I am feeling just a bit worn, my emotions seem as if the have emerged from the mud pit after and intense tug of war battle! In the last couple of weeks there have been no really earth shattering events in my life, but certainly an immersion into the study of Human behavior. Through professional challenges at work, to youth hockey playoffs, to everyday personal encounters I have seen some of the best – and worst- of our behavior as human beings. Some behaviors I observed in others, some in myself. Upon reflection, I find myself in a fog of understanding. I mean, I know we are not perfect, but what is it that so often brings out the ugly in us when our intentions are more often loving and well meaning? I do not ask this question with an answer in my back pocket, waiting to whip it out and astonish everyone. nonetheless, I have a couple of thoughts in my head ( typically garbled thoughts!) that I would like to throw out there, maybe more questions than thoughts really? See what I mean about garbled… make up your mind! Are they questions or thoughts!
Maybe this brain confusion/tug of war is part of the answer, speaking for myself anyway. I am coming to realize that I am often my own worst enemy when it comes to choosing the humble, peaceful, Christ like option, when any number of daily occurrences provide me the chance to do so. For example, I opportunistically use the moments before an important playoff game to remind my son that no matter the outcome, it is his chance to do his best, have fun, and in the end realize it is simply a game and he should be humble and respectful either as the victor or in defeat. This is a good, responsible, Christian dad thing to teach your son. In other words, loving and well meaning.

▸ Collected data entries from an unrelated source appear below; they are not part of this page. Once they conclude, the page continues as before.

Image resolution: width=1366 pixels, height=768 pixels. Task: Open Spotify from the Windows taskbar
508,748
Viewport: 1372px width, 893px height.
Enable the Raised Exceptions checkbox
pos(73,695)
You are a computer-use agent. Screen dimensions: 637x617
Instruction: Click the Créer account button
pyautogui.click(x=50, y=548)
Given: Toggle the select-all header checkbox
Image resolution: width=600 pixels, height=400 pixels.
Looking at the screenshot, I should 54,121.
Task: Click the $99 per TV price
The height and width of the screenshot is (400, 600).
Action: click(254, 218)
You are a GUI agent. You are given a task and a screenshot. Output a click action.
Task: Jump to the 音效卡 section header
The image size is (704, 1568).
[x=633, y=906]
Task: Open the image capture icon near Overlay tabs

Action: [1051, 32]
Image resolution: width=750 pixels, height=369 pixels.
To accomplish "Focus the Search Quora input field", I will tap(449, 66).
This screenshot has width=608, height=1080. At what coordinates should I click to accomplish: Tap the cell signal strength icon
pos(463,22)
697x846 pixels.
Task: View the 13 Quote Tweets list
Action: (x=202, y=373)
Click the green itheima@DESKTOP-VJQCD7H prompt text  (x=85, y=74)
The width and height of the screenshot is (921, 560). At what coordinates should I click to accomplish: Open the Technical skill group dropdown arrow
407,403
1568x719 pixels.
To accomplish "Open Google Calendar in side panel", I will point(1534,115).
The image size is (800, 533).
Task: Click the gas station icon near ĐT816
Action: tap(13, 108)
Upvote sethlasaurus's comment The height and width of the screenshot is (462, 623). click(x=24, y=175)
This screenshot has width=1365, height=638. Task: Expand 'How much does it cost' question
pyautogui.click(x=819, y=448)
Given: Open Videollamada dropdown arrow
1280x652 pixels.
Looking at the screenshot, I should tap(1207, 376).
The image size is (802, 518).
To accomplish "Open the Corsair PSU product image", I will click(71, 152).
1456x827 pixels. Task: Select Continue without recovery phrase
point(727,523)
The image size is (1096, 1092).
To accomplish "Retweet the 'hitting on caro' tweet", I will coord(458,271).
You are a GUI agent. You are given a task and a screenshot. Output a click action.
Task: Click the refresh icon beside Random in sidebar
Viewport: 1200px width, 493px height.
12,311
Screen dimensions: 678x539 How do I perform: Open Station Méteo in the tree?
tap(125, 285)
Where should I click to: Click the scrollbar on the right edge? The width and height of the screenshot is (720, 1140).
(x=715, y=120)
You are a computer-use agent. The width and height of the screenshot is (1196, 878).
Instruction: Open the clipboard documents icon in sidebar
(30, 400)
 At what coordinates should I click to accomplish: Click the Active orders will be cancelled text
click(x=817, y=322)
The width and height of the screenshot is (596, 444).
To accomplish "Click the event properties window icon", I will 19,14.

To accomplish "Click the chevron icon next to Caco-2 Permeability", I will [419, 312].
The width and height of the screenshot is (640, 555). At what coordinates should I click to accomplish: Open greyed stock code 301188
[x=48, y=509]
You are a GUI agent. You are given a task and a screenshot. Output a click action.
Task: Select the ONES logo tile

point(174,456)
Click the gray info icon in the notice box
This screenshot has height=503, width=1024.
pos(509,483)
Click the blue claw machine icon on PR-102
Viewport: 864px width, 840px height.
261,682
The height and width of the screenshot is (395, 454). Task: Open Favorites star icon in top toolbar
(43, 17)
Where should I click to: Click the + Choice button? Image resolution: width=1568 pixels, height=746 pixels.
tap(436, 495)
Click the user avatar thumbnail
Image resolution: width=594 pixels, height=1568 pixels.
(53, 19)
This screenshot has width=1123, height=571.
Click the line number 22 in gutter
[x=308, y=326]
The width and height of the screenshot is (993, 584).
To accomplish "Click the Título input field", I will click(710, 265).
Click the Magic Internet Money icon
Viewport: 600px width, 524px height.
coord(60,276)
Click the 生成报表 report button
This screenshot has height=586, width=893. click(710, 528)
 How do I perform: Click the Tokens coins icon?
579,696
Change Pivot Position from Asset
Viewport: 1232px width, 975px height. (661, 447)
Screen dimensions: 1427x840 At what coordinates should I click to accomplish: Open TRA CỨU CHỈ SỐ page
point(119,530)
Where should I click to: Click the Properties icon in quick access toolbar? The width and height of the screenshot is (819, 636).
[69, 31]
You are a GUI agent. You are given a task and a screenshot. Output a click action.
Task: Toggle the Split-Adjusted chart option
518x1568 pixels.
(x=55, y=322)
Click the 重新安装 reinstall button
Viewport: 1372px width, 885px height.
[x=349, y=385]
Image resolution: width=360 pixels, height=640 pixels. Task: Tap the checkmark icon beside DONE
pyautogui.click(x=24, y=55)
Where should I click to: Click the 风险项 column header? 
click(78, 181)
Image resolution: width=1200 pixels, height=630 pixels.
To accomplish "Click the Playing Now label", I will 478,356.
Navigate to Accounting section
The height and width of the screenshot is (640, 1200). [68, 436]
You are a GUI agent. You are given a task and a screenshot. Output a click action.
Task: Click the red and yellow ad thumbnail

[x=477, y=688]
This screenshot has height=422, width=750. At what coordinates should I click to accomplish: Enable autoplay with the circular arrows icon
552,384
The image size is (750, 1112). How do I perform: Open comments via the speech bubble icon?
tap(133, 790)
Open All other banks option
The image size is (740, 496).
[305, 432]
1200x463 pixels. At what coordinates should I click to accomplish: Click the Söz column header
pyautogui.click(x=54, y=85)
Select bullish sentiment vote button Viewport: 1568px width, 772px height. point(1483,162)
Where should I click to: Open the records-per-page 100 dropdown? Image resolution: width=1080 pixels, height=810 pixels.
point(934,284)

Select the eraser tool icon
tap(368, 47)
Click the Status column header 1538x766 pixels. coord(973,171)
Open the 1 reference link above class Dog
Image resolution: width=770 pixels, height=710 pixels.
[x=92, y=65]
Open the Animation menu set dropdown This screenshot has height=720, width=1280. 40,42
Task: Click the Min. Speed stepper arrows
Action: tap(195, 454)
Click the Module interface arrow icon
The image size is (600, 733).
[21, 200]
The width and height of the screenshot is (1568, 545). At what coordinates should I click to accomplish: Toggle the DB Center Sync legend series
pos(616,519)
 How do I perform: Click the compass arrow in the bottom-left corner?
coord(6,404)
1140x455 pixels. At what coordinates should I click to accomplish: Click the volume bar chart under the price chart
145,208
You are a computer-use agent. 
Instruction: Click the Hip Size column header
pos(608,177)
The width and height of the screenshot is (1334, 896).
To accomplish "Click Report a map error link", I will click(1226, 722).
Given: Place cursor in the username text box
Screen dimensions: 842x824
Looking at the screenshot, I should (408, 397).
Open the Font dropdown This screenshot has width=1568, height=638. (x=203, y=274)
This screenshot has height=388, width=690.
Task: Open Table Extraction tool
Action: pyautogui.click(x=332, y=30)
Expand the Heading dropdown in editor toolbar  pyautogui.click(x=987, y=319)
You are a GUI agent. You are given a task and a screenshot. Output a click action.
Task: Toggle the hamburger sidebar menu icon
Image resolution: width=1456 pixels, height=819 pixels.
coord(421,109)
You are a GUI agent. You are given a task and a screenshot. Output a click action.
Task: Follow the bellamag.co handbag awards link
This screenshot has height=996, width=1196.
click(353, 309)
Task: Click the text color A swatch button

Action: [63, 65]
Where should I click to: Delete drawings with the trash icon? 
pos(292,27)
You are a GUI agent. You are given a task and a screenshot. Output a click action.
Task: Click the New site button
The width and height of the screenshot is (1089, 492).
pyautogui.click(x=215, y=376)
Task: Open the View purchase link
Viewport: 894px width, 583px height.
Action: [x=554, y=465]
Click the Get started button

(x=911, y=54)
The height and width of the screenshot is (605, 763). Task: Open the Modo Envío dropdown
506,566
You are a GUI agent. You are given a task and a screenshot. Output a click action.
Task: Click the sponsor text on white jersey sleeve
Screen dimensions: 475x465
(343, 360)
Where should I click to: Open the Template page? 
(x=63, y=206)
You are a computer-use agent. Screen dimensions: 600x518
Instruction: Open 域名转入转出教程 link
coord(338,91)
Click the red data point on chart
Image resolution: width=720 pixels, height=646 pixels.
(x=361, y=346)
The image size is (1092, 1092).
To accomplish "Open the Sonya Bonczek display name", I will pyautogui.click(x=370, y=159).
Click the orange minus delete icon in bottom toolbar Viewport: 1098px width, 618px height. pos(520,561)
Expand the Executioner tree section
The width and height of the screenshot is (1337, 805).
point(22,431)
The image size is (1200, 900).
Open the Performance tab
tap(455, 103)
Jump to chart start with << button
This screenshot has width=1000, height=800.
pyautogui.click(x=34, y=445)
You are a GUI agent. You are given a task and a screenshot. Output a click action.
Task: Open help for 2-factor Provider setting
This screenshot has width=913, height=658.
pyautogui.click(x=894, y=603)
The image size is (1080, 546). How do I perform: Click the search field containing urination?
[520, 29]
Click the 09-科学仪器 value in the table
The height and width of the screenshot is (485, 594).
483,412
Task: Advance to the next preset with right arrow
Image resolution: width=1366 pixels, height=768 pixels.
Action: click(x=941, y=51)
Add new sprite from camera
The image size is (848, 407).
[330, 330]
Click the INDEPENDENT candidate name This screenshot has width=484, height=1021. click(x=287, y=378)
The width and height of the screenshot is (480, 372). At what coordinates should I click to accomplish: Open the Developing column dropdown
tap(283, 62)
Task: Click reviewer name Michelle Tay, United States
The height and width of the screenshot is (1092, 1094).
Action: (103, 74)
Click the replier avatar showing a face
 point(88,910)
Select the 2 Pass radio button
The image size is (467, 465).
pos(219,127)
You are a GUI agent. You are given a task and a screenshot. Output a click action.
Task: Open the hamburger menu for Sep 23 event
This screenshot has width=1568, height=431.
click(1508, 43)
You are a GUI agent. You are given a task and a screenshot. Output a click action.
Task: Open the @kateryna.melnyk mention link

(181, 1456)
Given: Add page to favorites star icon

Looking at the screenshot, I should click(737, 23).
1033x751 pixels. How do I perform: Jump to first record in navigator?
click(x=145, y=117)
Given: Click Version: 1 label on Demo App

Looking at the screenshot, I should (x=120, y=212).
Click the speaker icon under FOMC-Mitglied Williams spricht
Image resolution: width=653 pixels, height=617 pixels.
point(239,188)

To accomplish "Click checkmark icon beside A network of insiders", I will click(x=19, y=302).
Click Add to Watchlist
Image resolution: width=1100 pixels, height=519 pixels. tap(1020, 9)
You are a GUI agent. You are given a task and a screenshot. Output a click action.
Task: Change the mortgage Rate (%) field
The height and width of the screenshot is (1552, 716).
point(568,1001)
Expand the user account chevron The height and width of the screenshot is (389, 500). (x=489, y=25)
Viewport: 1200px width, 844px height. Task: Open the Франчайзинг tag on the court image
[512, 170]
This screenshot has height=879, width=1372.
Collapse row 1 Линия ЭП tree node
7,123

Now flash forward into the third period of the hockey game. His team is behind by one point, time is running out! He steals the puck from the other team and passes it to the teams captain! This is it, a breakaway, they are going to tie the game! But then… the referee blows the whistle, the teams captain is off sides,the chance is gone, the game ends in defeat. At this point you would need to look out on the ice at the two teams to see the (although disappointed) humble son, shaking hands with the other team. You would not however want to look into the bleachers at the “well meaning” dad turned ugly, reminding the referee that his eyeglass subscription needs to be reevaluated! Yes ” I” wanted the team to win, ” I” wanted them to experience that joy. Forgetting that real joy was what was unfolding in front of me. God turning my sons disappointment into a lesson on what it really means to be Christ like in the midst of the disappointment!
In the end I guess I have one question and one thought. My question, what do I need to do, to let you God, shine through me, in all moments? My thought, in answer to the question, get my own desires out of Gods way. After all, as Saint Thomas Aquinas wrote, ” If, then, you are looking for the way by which you should go, take Christ, because he himself is the way”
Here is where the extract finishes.